We will use the “Weekly” data set from the “ISLR” package to predict the “Direction” variable.
library(ISLR)
set.seed(1)
train = sample(nrow(Weekly),nrow(Weekly)/2)
Weekly$Direction = ifelse(Weekly$Direction=="Up",1,0)
Weekly.train = Weekly[train,]
Weekly.test = Weekly[-train,]We begin with logistic regression.
logit.fit = glm(Direction~.-Year-Today,data=Weekly.train,family='binomial')
logit.probs = predict(logit.fit,newdata=Weekly.test,type='response')
logit.pred = ifelse(logit.probs>0.5,1,0)
table(Weekly.test$Direction,logit.pred)## logit.pred
## 0 1
## 0 82 144
## 1 100 219
(82+219)/(82+144+100+216)## [1] 0.5553506
We have a classification error of 0.5553506. We continue with boosting.

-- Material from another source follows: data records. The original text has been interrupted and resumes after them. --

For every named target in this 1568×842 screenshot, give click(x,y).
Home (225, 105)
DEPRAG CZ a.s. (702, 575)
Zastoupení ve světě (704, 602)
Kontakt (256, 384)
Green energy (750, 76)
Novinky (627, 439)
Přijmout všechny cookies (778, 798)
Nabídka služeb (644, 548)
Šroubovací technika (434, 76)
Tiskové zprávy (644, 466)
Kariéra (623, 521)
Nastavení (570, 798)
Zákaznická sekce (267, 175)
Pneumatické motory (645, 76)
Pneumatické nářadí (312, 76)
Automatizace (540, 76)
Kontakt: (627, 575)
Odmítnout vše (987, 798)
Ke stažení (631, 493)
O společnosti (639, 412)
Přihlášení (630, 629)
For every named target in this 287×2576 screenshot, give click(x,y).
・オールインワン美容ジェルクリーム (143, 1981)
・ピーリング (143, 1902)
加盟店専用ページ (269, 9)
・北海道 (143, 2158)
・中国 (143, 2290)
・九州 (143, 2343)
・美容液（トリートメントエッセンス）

boost.fit = gbm(Direction~.-Year-Today,data=Weekly.train,distribution='bernoulli',n.trees=5000)
boost.probs = predict(boost.fit,Weekly.test,n.trees=5000)
boost.pred = ifelse(boost.probs>0.5,1,0)
table(Weekly.test$Direction,boost.pred)## boost.pred
## 0 1
## 0 126 100
## 1 180 139
(126+139)/(126+100+180+139)## [1] 0.4862385
We have a classification error of 0.4862385. We continue with bagging.
bag.fit = randomForest(Direction~.-Year-Today,data=Weekly.train,mtry=6)## Warning in randomForest.default(m, y, ...): The response has five or fewer
## unique values. Are you sure you want to do regression?
bag.probs = predict(bag.fit,newdata=Weekly.test)
bag.pred = ifelse(bag.probs>0.5,1,0)
table(Weekly.test$Direction,bag.pred)## bag.pred
## 0 1
## 0 101 125
## 1 125 194
(99+191)/(99+127+128+191)## [1] 0.5321101
We have a classification error of 0.5321101. We end with random forests.
rf.fit <- randomForest(Direction ~ . - Year - Today, data = Weekly.train, mtry = 2)## Warning in randomForest.default(m, y, ...): The response has five or fewer
## unique values. Are you sure you want to do regression?
rf.probs <- predict(rf.fit, newdata = Weekly.test)
rf.pred <- ifelse(rf.probs > 0.5, 1, 0)
table(Weekly.test$Direction, rf.pred)## rf.pred
## 0 1
## 0 103 123
## 1 125 194
(101+197)/(101+125+122+197)## [1] 0.546789
We have a classification error of 0.546789.
We may conclude that logistic regression gave the lowest classification error.